Should You Put Prices on Your Website? (UK Trades)
Publishing prices filters out the customers who were never going to pay your rate and wins the ones who value certainty. Where it works, where it does not, and how to do it safely.

Should you put prices on your website as a tradesperson? For fixed-shape work, yes: publish a from-price or a clear price range, because it filters out the customers who were never going to pay your rate and wins the ones who value certainty. For genuinely variable work, publish how you price instead: your call-out fee, your day rate, what a survey costs if anything. Silence is the only option that helps nobody, and it mostly helps your competitors.
Here is the reasoning, and how to do it without boxing yourself in.
Why do most trades hide their prices?
Two fears, both understandable:
- "Competitors will undercut me." They already know your rough prices. They quote against you every week. The only people locked out by a hidden price are customers.

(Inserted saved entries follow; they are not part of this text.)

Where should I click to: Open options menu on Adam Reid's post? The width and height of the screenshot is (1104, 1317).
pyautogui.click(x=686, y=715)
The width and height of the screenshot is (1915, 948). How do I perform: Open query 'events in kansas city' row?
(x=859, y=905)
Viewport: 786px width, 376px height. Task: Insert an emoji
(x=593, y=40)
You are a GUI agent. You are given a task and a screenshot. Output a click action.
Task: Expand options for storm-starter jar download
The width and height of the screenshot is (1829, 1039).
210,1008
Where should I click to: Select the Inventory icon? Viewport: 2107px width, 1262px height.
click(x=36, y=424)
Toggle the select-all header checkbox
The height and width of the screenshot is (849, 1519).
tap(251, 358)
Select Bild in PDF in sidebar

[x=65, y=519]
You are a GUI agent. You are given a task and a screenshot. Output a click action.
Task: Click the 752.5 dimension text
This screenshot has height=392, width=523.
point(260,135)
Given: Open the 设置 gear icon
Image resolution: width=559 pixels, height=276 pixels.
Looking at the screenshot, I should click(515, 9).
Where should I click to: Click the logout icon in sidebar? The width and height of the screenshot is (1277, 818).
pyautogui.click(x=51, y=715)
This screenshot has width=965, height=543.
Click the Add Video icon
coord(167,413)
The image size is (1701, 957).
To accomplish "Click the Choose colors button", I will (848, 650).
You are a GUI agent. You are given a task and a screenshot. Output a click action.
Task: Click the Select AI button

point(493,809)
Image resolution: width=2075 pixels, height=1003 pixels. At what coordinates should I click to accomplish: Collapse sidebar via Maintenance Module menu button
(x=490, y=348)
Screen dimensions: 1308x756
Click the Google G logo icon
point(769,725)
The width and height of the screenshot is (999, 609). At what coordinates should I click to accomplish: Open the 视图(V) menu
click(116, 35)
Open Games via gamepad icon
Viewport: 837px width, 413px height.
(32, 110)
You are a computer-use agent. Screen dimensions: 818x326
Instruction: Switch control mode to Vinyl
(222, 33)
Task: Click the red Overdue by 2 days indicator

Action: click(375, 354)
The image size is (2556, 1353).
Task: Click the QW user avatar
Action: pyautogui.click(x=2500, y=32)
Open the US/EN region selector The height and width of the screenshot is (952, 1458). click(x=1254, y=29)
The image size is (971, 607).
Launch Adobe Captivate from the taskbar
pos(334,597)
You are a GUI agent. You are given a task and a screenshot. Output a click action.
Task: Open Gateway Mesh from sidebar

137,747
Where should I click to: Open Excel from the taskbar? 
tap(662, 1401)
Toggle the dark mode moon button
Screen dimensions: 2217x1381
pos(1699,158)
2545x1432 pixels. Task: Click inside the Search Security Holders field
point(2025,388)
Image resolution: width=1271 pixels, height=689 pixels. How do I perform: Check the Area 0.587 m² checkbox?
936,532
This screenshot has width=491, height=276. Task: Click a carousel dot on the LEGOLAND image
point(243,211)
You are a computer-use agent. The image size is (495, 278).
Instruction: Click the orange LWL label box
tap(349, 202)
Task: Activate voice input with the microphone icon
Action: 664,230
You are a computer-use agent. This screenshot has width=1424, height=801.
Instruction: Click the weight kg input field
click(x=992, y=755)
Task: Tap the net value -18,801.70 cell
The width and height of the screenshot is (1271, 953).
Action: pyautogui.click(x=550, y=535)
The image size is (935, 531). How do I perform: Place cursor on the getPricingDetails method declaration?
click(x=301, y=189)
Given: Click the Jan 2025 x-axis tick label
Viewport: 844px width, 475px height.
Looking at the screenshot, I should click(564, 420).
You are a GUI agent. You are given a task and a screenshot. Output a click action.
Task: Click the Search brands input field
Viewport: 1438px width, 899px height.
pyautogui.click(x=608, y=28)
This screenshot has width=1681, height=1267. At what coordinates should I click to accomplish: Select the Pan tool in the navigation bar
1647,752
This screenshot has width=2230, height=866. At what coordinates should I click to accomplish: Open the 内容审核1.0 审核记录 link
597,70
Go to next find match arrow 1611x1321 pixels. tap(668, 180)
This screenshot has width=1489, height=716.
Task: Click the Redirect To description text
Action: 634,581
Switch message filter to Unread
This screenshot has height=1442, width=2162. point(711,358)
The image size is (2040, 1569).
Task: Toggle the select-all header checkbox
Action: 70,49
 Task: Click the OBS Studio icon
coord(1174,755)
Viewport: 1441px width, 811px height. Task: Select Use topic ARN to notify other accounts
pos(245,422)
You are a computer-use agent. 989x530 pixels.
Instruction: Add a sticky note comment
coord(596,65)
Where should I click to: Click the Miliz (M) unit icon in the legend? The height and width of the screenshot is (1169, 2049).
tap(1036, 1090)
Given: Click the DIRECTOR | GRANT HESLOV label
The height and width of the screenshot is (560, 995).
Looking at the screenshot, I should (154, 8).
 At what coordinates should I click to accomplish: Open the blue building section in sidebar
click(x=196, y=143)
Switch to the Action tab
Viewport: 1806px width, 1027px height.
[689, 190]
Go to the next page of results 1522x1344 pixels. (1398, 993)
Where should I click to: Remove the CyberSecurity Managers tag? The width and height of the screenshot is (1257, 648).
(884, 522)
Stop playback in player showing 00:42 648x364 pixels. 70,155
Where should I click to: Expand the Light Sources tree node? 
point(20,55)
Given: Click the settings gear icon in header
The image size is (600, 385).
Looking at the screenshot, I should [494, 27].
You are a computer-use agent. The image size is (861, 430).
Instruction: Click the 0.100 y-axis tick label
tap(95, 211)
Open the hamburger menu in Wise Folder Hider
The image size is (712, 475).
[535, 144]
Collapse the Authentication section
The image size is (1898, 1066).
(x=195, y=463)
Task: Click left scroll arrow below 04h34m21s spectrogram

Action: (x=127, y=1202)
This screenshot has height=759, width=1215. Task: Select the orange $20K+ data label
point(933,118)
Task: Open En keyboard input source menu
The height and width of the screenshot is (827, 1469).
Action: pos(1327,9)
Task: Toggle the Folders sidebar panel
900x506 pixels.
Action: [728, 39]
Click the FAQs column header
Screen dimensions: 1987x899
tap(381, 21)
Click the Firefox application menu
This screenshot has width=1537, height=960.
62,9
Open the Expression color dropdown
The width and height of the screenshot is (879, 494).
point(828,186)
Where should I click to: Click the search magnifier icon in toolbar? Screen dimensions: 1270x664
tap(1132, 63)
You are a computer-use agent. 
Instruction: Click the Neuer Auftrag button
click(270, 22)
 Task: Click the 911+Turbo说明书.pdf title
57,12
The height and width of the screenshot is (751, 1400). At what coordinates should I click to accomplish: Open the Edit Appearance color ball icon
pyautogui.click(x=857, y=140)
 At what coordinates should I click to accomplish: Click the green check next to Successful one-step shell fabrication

- "Every job is different, I can't put a number on it." Often true. But notice what the customer does when they find no number at all: they either assume you are expensive and move on, or they ring four firms and make price the whole conversation. Hiding the number does not remove the price question. It just makes you have it later, with less trust.
What customers are actually doing on your website at 9pm is risk assessment. Am I going to be embarrassed by the quote? Is this firm roughly in my budget? A price, a range, or even an honest "how we price" paragraph answers that, and the customer who books after reading it arrives pre-qualified. The tyre-kickers filter themselves out before they cost you a site visit.
What kind of price should you publish?
Match the format to the shape of the work:
- Fixed-shape jobs get a from-price. Boiler service from £90. Consumer unit replacement from £550. Outside tap from £120. "From" protects you on the awkward ones while giving the customer their anchor.
- Variable jobs get a range. "Most bathroom refits we do land between £4,500 and £8,000, depending on tiling and fittings." A wide range still beats silence, because it sorts the £2,000 shopper from the £6,000 one before anyone books a survey.
- Truly unquotable work gets a how-we-price section. Your hourly or day rate, your call-out fee if you charge one (here is the case for and against), whether the first visit is free, and what happens next. If you are not sure your underlying rate is right, start with how much a tradesman should charge per hour.
Whatever you publish, date it in your own head and review it when your costs move. A published price you have outgrown is a discount you never meant to give, and raising prices is easier when the number was public and reasonable all along.
Does publishing prices lose you jobs?
It loses you a specific kind of enquiry: the one that was only ever going to happen if the customer imagined you were cheaper than you are. That conversation was always ending in a no, but first it was going to cost you a phone call, a visit and a written quote. Letting it end on your website instead is not a loss, it is admin you did not do.
What it wins you is the customer who is tired of firms that make them work for a number. For that customer, a published price reads as confidence: this firm knows what it charges and is not embarrassed by it. Price transparency is a trust signal precisely because it is still rare in the trades.
One honest caveat: in high-end design-led work, where every job truly is bespoke and your market expects consultation first, a how-we-price page beats numbers. Know your corner of the market.
Where OptiTech Automation fits
We publish every one of our prices on our pricing page, for exactly the reasons above, so this is advice we take ourselves. And the follow-through matters as much as the number: when a customer arrives off a published price, OptiTech Automation lets them book a real slot straight away, pay a deposit by card where the job calls for it, and get their confirmation without waiting for office hours. Every payment lands straight in your own account, because we take 0% commission. The price said "we're straightforward". The booking experience proves it.
Where we are the wrong choice: if your work is entirely word-of-mouth referrals who never see your website before ringing, published prices and booking pages will not move your needle yet.
The step for this week: pick your three most common jobs, write an honest from-price for each, and put them on your site. Then watch what changes in the enquiries. Fewer of them, better ones, is exactly the trade you want.